A concentração ocorreu no balão das avenidas Raul Lopes e Jóquei Clube, na zona Leste de Teresina, e reuniu professores, auxiliares administrativos e representantes sindicais. Em entrevista à TV Meio Norte, o professor Jurandir, presidente do Sinpro-PI, disse que a categoria está buscando melhorias salariais e lutando contra a sobrecarga de trabalho.

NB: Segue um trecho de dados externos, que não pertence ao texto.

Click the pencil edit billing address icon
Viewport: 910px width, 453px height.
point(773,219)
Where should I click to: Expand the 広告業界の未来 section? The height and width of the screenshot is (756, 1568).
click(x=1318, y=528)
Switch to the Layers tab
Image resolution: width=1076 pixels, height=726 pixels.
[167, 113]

Nós queremos melhorias salariais que desde 2020 estamos sofrendo perdas, só no ensino básico é mais de 5%, enquanto que no ensino superior privado, a defasagem é maior ainda, em torno de 10%, além da sobrecarga de trabalho, no que se refere, sobre tudo, ao ensino infantil, há uma sobrecarga de trabalho das professoras mensalistas, trabalho extraclasse que não é valorizado e faço também um chamamento à categoria para aderir ao movimento que começa hoje.

Jurandir pediu que as famílias e alunos entendam o momento que a categoria está passando e acrescentou que no dia 2 de junho haverá uma nova rodada de negociação com a parte patronal para tentar chegar a um acordo.

E aqui, nós pedimos às famílias, que nos entendam nesse momento difícil que a categoria está passando e é justamente os pais, os alunos, que também estão nos apoiando nesse momento, nesse sentido. Desde fevereiro nós nos propomos a conversar, mandamos uma proposta e tivemos umas duas conversas com a parte patronal, mas não houve nenhum avanço. Está marcado para o dia 2 de junho uma retomada nas negociações e vamos ver, se até lá, com essa movimentação, a gente possa negociar essa convenção coletiva tão esperada pela categoria.

CATEGORIA APONTA PERDAS SALARIAIS

Segundo o Sinpro-PI, a paralisação ocorre em meio às perdas salariais registradas nos últimos anos. De acordo com a entidade, profissionais do ensino superior acumulam defasagem superior a 10% desde 2020, enquanto trabalhadores da educação básica enfrentam perdas acima de 5% no mesmo período.

Reivindicações incluem reajuste e benefícios

Entre as principais demandas apresentadas pelo sindicato estão o reajuste salarial acima da inflação e a manutenção de um piso salarial considerado digno para professores e auxiliares, acima do salário mínimo nacional. A categoria também reivindica o retorno da bolsa de estudos integral para trabalhadores do ensino superior.

Além disso, a pauta inclui melhorias na gratificação por qualificação no ensino básico, retomada do adicional por tempo de serviço, pagamento de hora-atividade extraclasse para professores e concessão de auxílio-alimentação aos auxiliares da administração escolar.